Colunista que desejou morte de Bolsonaro reafirma palavras
Foto: Jason Lee
O ministro da Justiça, André Mendonça, diz que pedirá a abertura de um inquérito para que eu seja investigado por violação ao artigo 26 da velha LSN dos tempos dos militares, que imaginávamos já ter ido para a reserva.
Não sei bem o que há a investigar. Acreditava que o texto falasse por si só. Mas vou colaborar, prestando esclarecimentos. O artigo foi escrito na manhã do dia 7/7, num processador Word. Eu me encontrava sobre o deck da piscina sem nenhuma companhia que não a de uma incontrolável matilha de cães. Ah, o computador era um Dell.
É preciso muita criatividade jurídica para ver na minha coluna original alguma calúnia ou difamação, que é o que possibilitaria o uso do artigo 26. E o ministro Mendonça, sempre cioso de agradar ao patrão, deveria ser mais cauteloso. Se conseguir emplacar sua tese de que desejar a morte de alguém é crime, então seu chefe poderá encrencar-se. Bolsonaro, afinal, torceu pela morte de Dilma, “infartada ou com câncer”, e defendeu o fuzilamento de FHC.

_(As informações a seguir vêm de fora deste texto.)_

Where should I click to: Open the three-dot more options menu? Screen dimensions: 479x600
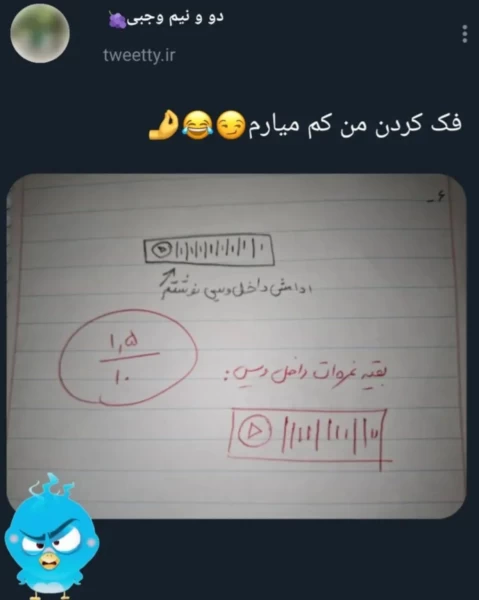464,34
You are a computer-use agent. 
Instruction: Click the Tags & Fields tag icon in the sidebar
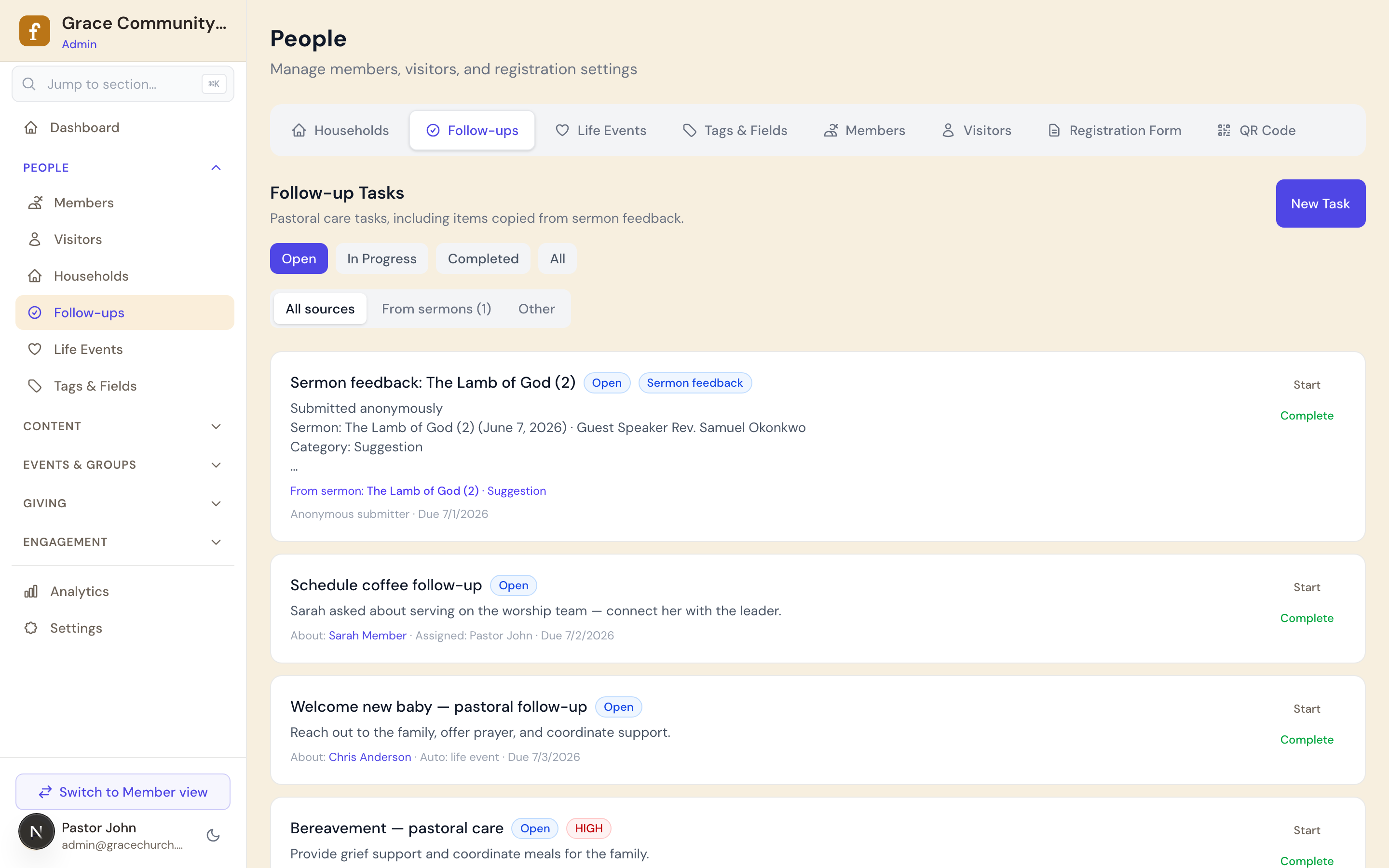(35, 386)
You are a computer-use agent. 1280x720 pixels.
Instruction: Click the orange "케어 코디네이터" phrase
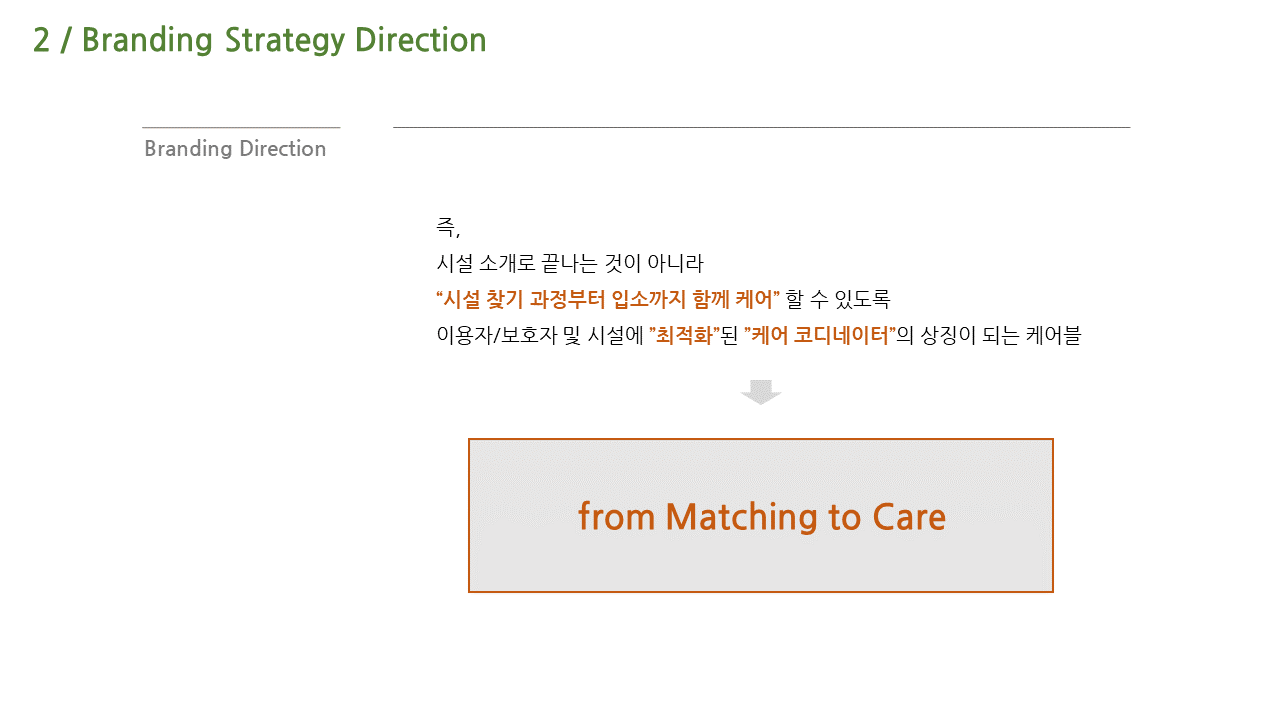(821, 336)
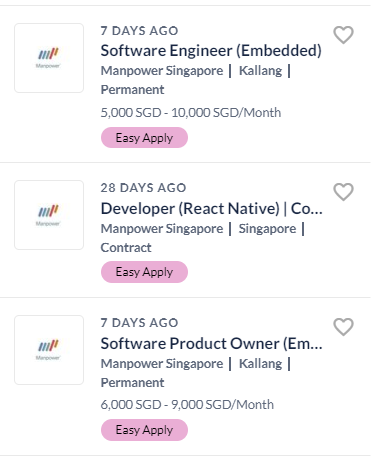Click Manpower Singapore under Developer (React Native)

tap(162, 229)
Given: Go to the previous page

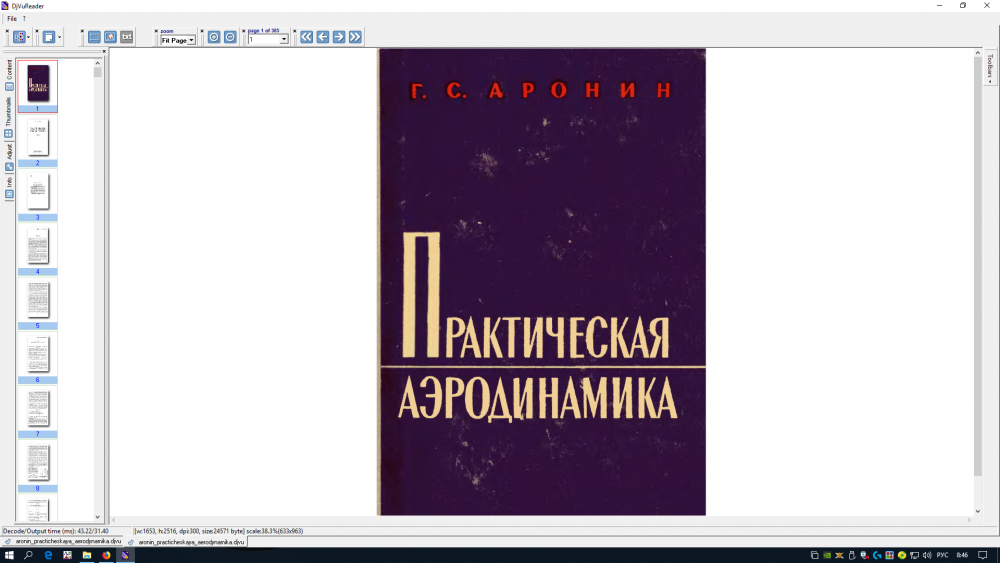Looking at the screenshot, I should click(x=323, y=37).
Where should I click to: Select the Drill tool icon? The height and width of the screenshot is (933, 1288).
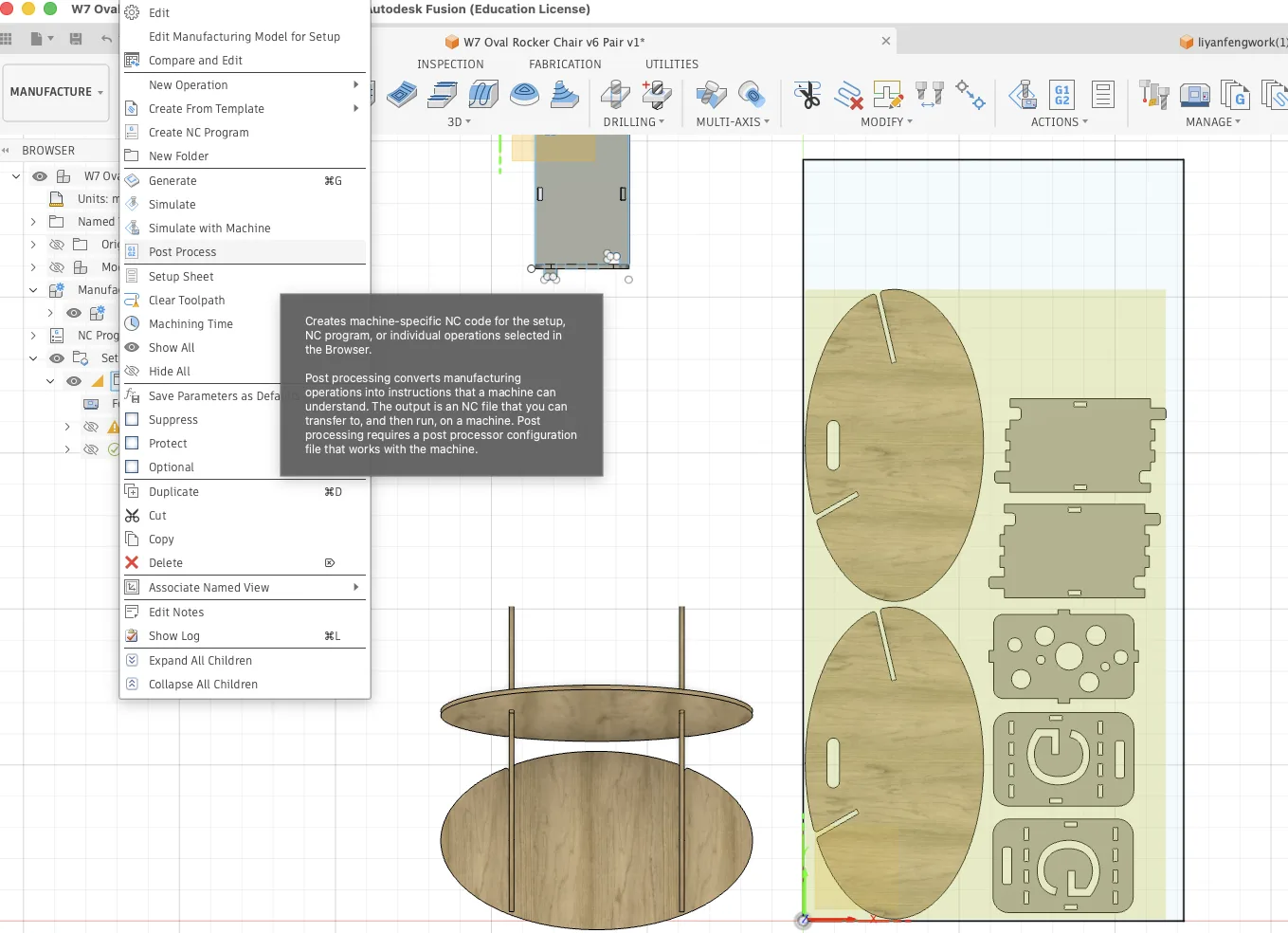pyautogui.click(x=615, y=95)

Fui bem mais gentil com o presidente do que ele fora com seus predecessores. Afirmei textualmente que sua vida tem valor e que sua perda seria lamentável. O ponto é que, no consequencialismo (assim como na República, se levássemos seus princípios a sério), seu valor não é maior do que o de qualquer outra vida.
Assim, se estamos convencidos de que as atitudes negacionistas de Jair Bolsonaro dão causa a um excesso de óbitos na pandemia, torcer por seu desaparecimento é não só lógico como ético, na perspectiva consequencialista.

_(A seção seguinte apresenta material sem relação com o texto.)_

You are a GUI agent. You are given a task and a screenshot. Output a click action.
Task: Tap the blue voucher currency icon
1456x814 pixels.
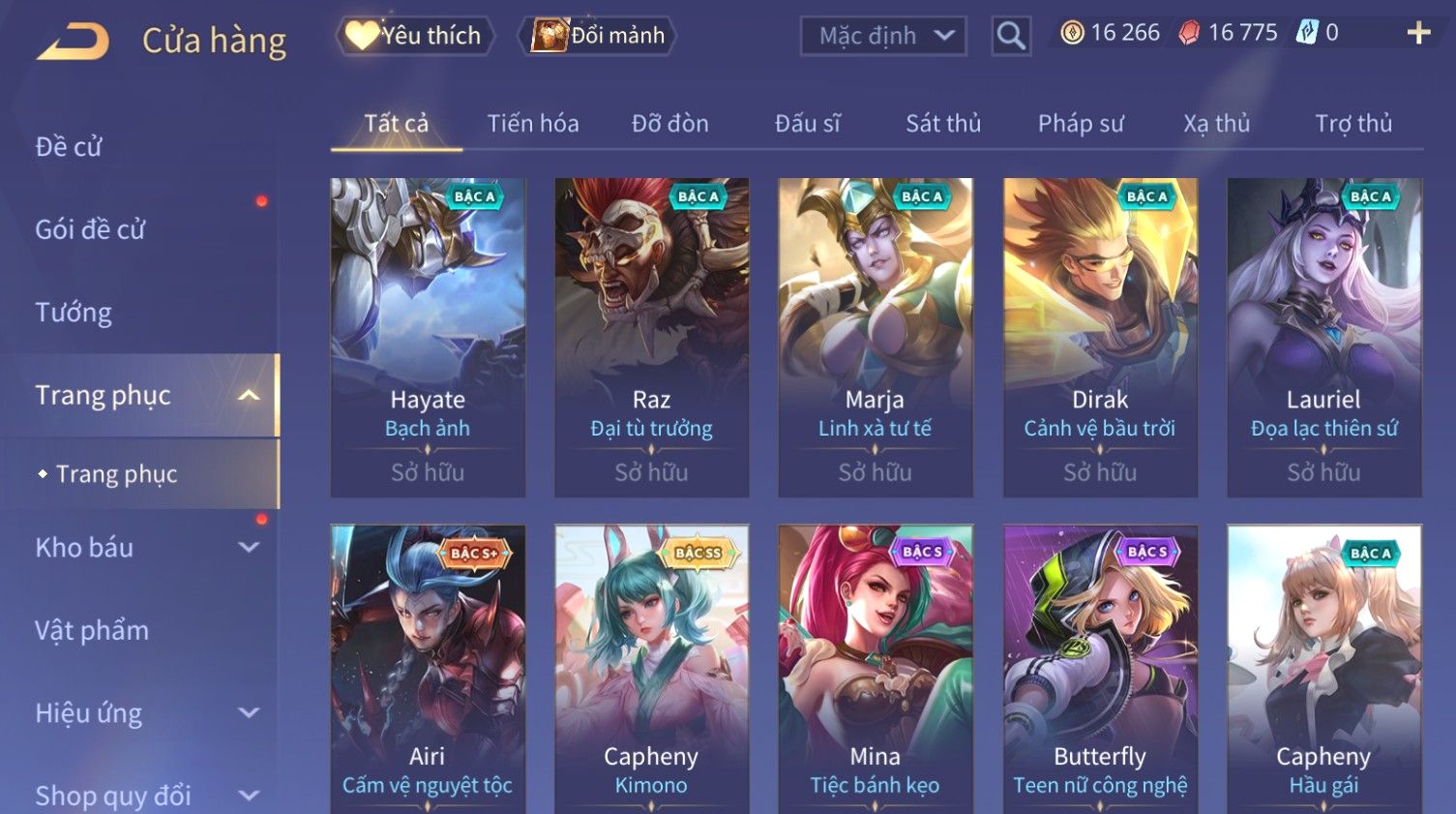[1307, 33]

Quando o problema é apresentado de forma abstrata, sem o nome Bolsonaro, como ocorre na literatura dos dilemas morais (“trolleyology”), a maioria das pessoas não pestaneja antes de puxar uma alavanca que sela o destino de uma pessoa para salvar a vida de um número maior de indivíduos. E eu não acionei nenhuma alavanca. Até onde sei, o vírus é indiferente a meus desejos.